__EXERCISE OBJECTIVE__. Only lines containing "Task" belong in the answer, each copied from the entries below.

[Opening MATERIAL PROVIDED section]

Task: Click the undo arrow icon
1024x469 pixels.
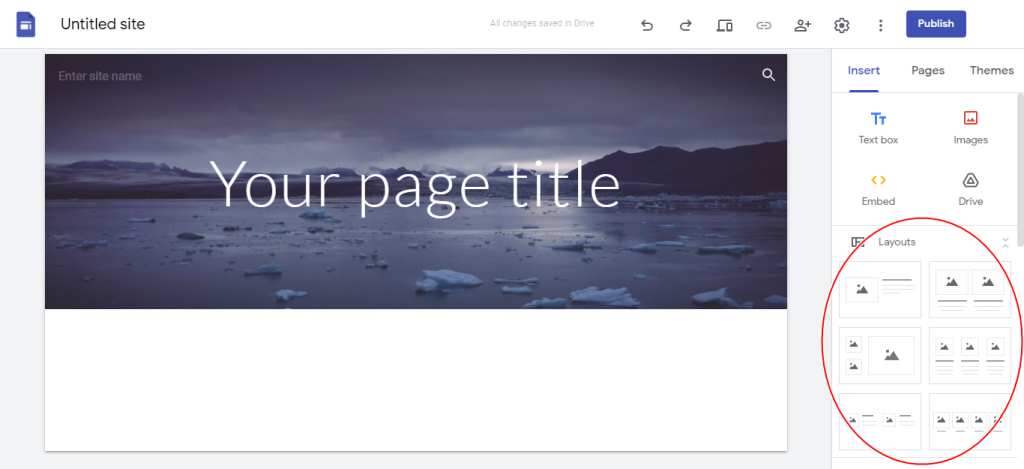Action: pos(647,25)
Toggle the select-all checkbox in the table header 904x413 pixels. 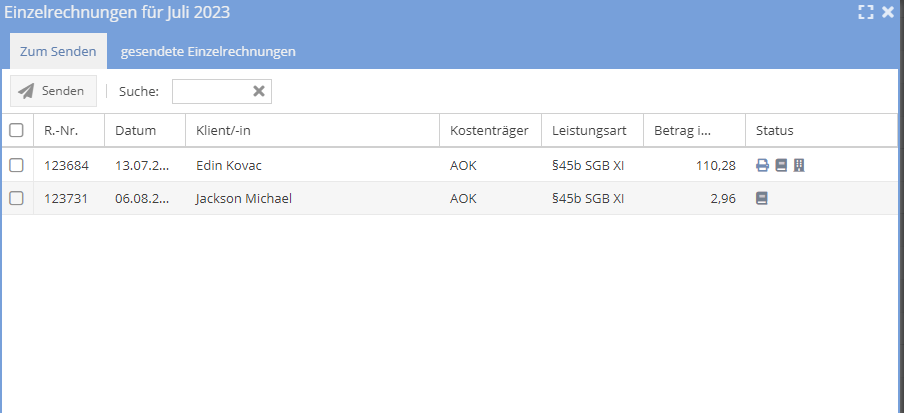pos(16,130)
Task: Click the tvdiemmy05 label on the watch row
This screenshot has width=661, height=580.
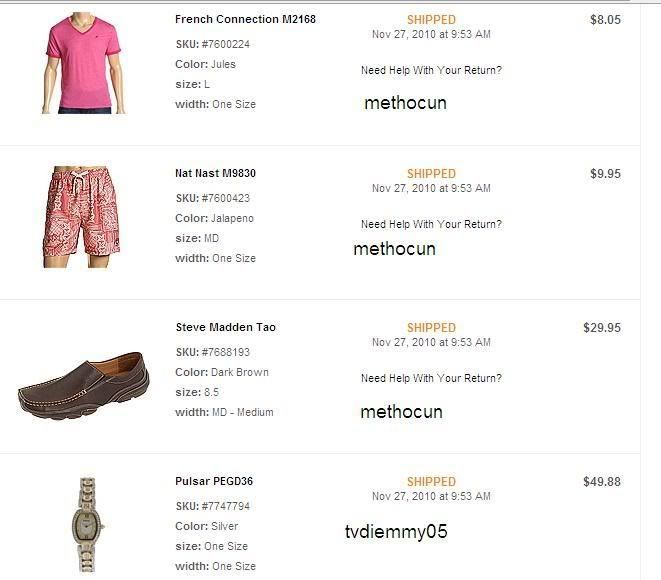Action: tap(396, 532)
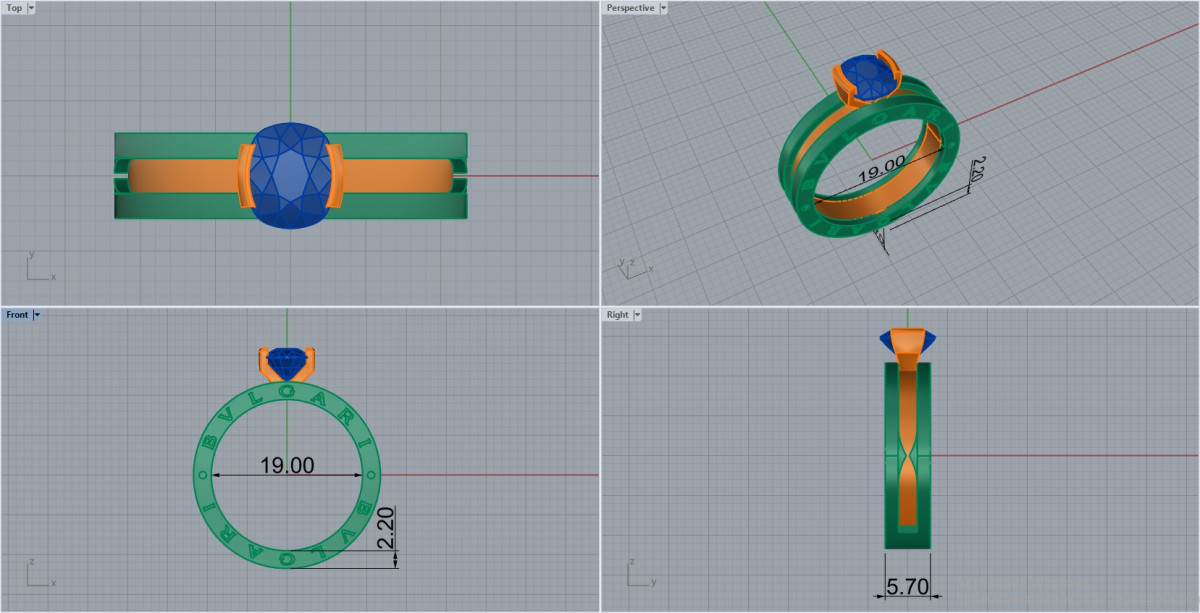Select the blue gem in Front view
Screen dimensions: 1200x613
287,358
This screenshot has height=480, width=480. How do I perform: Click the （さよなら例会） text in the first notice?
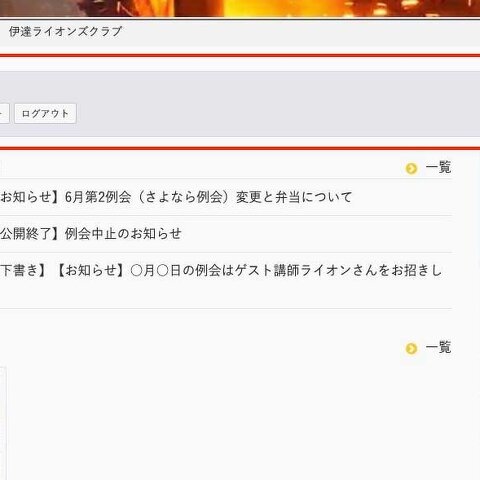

[Closing MATERIAL PROVIDED section]

__SOLUTION FOR THIS EXERCISE__.
Task: Click the undo arrow icon
Task: Click the tvdiemmy05 label on the watch row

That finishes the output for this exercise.